Alors que nous approchons du centenaire de la naissance de Geneviève de Gaulle Anthonioz, le 25 Octobre 2020, c’est à la préface du livre Et vous que pensez vous ? L’Université populaire Quart Monde1 que nous pensons.  Cette préface exprime l’attachement profond de Geneviève de Gaulle Anthonioz à l’Université populaire Quart Monde, et plus encore aux militants Quart Monde qui en sont les principaux acteurs. « C’est vous qui avez expérimenté dans votre chair, dans votre vie, dans votre douleur familiale ce qu’est la privation de droits.  »

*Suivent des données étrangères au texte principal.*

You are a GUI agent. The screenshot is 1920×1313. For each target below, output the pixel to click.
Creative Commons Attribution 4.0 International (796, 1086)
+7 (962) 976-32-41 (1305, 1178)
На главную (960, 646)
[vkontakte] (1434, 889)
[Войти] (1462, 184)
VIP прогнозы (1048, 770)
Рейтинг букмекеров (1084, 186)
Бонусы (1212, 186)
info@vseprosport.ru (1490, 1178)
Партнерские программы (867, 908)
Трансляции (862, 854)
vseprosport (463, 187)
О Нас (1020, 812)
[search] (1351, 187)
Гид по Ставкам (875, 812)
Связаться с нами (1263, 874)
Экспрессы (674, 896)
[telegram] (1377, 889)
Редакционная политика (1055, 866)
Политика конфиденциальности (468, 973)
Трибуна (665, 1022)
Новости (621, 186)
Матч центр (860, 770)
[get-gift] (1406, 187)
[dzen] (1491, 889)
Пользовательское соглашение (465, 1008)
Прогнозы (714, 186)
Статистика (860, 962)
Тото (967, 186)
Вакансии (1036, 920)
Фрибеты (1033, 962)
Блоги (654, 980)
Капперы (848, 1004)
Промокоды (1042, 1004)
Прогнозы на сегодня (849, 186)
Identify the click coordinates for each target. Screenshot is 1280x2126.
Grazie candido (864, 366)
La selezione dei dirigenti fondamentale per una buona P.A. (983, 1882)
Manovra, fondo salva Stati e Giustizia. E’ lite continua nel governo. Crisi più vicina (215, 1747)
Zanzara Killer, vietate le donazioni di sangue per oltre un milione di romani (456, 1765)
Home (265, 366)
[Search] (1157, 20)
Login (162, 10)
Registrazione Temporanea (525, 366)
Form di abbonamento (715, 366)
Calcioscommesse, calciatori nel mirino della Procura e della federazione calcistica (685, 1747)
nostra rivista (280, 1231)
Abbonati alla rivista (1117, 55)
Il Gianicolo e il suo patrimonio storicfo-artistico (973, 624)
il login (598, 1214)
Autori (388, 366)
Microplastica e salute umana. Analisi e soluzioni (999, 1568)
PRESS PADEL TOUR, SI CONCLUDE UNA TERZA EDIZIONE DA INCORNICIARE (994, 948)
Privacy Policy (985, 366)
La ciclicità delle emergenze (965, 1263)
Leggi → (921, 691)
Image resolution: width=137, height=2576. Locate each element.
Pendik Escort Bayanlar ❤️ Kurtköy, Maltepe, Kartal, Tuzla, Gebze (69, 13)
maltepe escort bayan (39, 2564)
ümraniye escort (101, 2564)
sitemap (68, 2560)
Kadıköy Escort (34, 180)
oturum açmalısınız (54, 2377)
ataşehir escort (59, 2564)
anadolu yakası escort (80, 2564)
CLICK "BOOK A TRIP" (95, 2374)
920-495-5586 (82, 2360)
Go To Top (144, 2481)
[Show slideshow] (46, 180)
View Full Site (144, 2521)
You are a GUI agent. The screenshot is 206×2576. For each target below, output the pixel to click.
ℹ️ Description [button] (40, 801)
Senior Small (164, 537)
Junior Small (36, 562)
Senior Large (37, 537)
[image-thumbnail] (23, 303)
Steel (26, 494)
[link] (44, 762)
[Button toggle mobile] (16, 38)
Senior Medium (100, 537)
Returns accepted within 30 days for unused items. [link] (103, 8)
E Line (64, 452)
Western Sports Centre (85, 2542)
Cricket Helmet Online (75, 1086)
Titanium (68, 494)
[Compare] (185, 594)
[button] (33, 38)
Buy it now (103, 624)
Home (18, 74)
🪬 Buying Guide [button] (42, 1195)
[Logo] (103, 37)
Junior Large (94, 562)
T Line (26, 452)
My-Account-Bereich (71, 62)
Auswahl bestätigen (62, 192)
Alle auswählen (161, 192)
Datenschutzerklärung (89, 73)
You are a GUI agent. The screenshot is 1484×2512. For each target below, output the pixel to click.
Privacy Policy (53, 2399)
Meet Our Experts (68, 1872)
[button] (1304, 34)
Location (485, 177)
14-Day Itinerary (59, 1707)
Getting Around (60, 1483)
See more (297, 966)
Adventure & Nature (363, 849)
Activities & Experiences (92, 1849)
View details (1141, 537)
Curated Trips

Marie et Georges Jarhling, qui ont vu dans leur jeunesse Geneviève de Gaulle Anthonioz découvrir le camp des sans logis de Noisy-le-Grand où ils vivaient, racontaient à un de ses biographes venus les interviewer : « Beaucoup de gens venaient nous voir et nous aider, mais souvent on sentait qu’ils nous prenaient un peu de haut, supérieurs. Geneviève, jamais. Pourtant on n’était pas du même milieu, mais elle était comme une sœur pour nous. »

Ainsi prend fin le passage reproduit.